Since web content planning, design and management come within the scope of design methods, the traditional Vitruvian aims of Commodity, Firmness and Delight can guide the architecture of websites, as they do physical architecture and other design disciplines. Website architecture is coming within the scope of Aesthetics and Critical Theory and this trend may accelerate with the advent of the Semantic Web and Web 2.0. Both ideas emphasise the structural aspects of information. Structuralism is an approach to knowledge which has influenced a number of academic disciplines including aesthetics, critical theory and postmodernism. Web 2.0, because it involves user-generated content, direct the website architect's attention to the structural aspects of information.

"Website architecture" has the potential to be a term used for the intellectual discipline of organizing website content. "Web design", by way of contrast, describes the practical tasks, part-graphic and part-technical, of designing and publishing a website. The distinction compares to that between the task of editing a newspaper or magazine and its graphic design and printing. But the link between editorial and production activities is much closer for web publications than for print publications.

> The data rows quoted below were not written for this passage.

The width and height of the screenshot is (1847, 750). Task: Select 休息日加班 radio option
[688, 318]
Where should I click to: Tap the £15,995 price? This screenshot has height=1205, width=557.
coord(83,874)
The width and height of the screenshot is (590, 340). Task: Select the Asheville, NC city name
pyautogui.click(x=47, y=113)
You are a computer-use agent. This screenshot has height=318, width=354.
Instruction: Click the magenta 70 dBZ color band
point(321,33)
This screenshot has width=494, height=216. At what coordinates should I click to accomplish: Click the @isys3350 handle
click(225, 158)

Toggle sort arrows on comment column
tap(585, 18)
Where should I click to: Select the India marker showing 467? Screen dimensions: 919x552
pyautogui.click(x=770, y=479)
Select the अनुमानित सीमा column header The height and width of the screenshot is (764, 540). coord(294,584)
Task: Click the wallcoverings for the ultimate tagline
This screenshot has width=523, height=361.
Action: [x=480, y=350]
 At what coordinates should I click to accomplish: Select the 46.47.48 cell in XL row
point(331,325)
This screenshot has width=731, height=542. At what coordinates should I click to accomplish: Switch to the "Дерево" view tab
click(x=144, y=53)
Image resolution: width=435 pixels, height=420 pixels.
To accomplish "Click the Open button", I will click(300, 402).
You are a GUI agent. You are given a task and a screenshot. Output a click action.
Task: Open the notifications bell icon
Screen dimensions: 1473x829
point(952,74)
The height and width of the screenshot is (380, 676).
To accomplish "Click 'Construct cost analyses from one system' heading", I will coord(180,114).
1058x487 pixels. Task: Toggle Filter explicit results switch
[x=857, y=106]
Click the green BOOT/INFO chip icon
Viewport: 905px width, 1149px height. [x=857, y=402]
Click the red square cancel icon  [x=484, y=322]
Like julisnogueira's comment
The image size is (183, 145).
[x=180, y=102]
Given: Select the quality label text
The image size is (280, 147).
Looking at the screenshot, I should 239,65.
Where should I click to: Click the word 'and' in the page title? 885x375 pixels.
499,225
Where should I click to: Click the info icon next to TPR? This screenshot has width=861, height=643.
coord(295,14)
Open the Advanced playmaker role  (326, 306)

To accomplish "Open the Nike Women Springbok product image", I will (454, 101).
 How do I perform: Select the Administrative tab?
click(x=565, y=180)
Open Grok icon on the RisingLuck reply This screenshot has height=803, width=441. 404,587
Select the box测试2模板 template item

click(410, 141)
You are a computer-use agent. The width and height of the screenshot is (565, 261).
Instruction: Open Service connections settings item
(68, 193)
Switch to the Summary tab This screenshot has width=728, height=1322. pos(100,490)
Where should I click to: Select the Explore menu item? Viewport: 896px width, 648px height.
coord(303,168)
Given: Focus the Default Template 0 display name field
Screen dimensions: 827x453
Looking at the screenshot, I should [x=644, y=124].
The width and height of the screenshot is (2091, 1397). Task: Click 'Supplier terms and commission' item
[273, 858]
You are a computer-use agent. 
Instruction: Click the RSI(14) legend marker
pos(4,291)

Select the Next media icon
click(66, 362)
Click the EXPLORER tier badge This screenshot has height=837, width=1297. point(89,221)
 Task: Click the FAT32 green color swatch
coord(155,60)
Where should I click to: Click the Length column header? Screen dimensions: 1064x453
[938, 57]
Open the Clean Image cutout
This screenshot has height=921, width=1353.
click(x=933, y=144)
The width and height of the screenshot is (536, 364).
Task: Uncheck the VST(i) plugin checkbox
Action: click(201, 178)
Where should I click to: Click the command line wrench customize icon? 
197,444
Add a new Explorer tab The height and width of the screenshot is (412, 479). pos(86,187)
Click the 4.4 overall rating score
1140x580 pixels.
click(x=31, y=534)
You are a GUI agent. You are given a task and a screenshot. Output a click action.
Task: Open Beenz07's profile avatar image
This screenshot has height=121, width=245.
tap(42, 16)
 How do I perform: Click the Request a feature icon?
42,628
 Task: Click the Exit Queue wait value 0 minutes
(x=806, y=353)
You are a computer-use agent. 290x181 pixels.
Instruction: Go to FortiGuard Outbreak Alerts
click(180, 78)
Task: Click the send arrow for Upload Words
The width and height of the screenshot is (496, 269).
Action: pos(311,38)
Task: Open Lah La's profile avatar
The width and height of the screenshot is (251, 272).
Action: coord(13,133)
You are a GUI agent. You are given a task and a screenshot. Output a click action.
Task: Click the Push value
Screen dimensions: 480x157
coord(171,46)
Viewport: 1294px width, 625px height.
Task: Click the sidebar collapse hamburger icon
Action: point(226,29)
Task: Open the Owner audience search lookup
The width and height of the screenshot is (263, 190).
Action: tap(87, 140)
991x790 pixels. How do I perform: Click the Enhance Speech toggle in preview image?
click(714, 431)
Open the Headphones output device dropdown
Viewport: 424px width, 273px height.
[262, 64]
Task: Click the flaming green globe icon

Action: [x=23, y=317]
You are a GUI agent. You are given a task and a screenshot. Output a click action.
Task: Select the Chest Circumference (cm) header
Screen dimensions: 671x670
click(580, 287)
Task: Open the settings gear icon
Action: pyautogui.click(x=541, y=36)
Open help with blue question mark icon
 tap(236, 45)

[edit] Website design styles

see also: Website design styles

Over the short history of the web, various architectural and artistic styles have developed among different online language, national, social and cultural communities. Such differences in website design styles would set European websites apart from North American ones, Taiwanese websites from the ones originated in Mainland China (marked by the tendency to proliferate pop-up windows activated by left-click), Japanese (marked by employment of bright colors and flashing cute anime characters) from Korean (marked by gray text-white background, clean, "MacIntosh"-style interface). Especially innovative is a style originated in the Netherlands and other Dutch-speaking online communties, of the web interface heavily drawing on flash and postmodern visual arts at the expense of text and ordinary functionality.